:: Texto para leitura

O Plano Nacional de Preparação e Resposta ao novo coronavírus estabelece três níveis e seis subníveis, de acordo com a avaliação de risco para o covid-19 e o seu impacto para Portugal. Segundo o documento da DGS, a fase de mitigação, nível vermelho de alerta e de resposta três corresponde à presença de casos em território nacional e divide-se entre os subníveis de "cadeias de transmissão em ambientes fechados" e "cadeias de transmissão em ambientes abertos". Portugal já atingiu o último, embora a transmissão não esteja "descontrolada", segundo a diretora-geral da Saúde.

Quem é considerado suspeito?
Todas as pessoas que apresentem um dos principais sintomas (febre igual ou superior a 38º C, tosse, dificuldades respiratórias). E não apenas quem tenha estado em contacto com um infetado, tenha viajado para uma zona de risco ou tenha todos os sintomas. Ou seja, os critérios para ser testado foram alargados, nesta fase.

::::
:: Registos

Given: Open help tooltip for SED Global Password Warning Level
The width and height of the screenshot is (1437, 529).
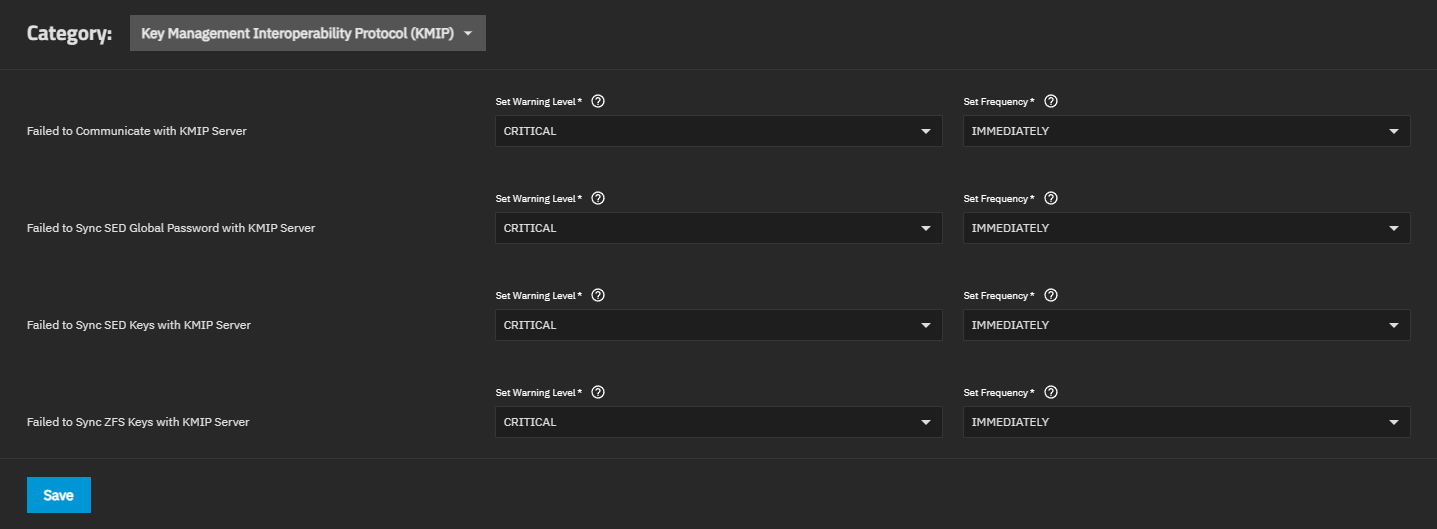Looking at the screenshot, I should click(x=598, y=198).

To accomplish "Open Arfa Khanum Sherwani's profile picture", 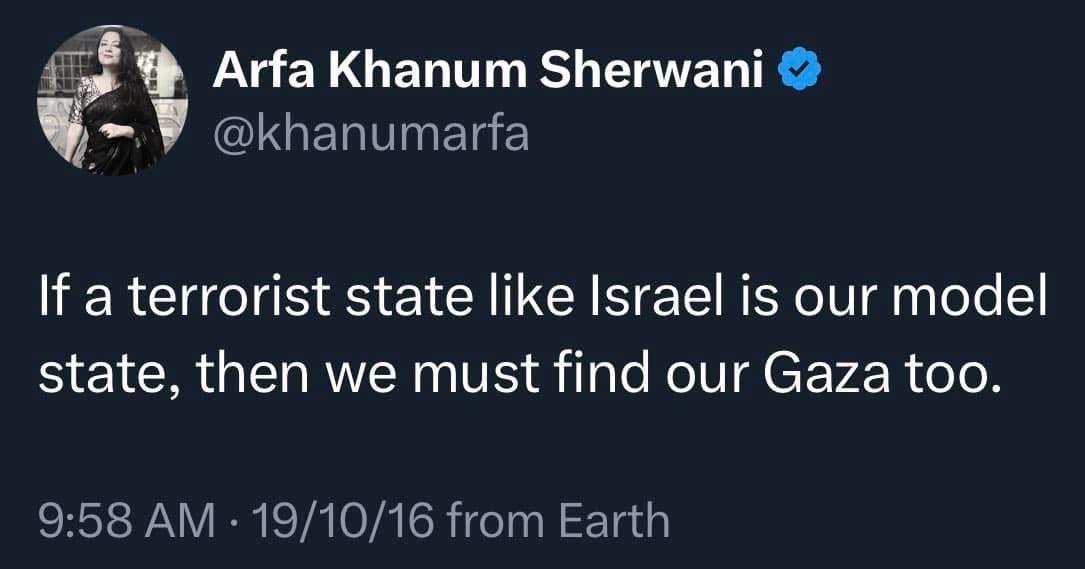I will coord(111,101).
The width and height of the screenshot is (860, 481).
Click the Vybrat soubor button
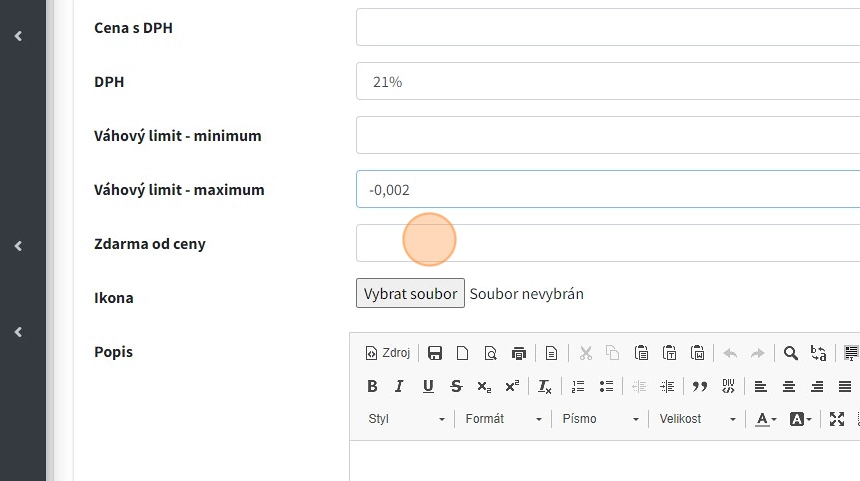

::::

# Tarefa:
Com base no texto sobre o plano de resposta ao covid-19, explique porque se afirma que os critérios para ser testado foram alargados nesta fase.

# Resposta:
Passou a ser considerada suspeita qualquer pessoa que apresente um dos principais sintomas, que são febre igual ou superior a 38º C, tosse ou dificuldades respiratórias. A suspeita já não se limita a quem tenha estado em contacto com um infetado, tenha viajado para uma zona de risco ou tenha todos os sintomas.